• _Your instructions_: Print the text of every record below word for word, leaving out the pictures.

"""

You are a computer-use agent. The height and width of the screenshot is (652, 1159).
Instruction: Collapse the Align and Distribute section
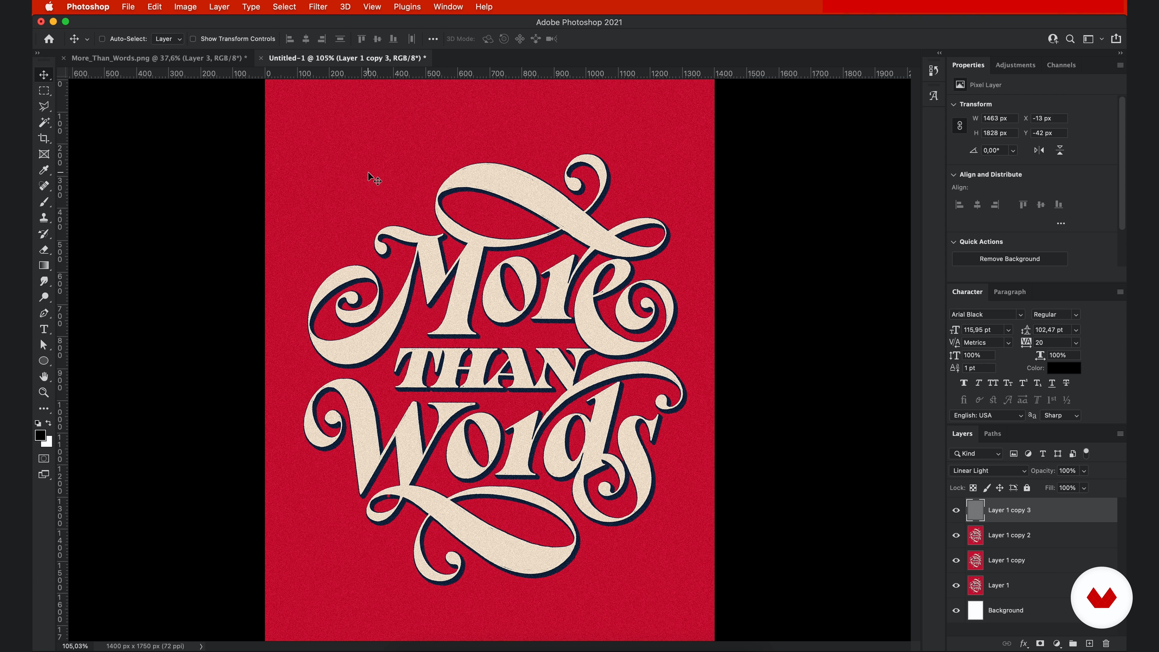(x=953, y=175)
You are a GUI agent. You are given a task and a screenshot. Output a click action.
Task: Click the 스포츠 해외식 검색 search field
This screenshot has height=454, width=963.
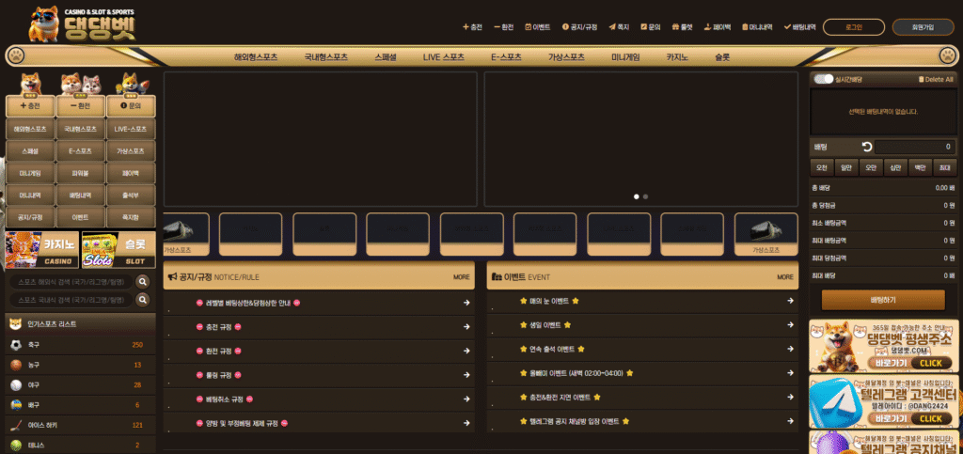71,281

"""

• _Written solution_:
You are a computer-use agent. The height and width of the screenshot is (652, 1159).
Instruction: Collapse the Align and Distribute section
(x=953, y=175)
You are a GUI agent. You are given a task and a screenshot. Output a click action.
Task: Click the 스포츠 해외식 검색 search field
This screenshot has height=454, width=963.
71,281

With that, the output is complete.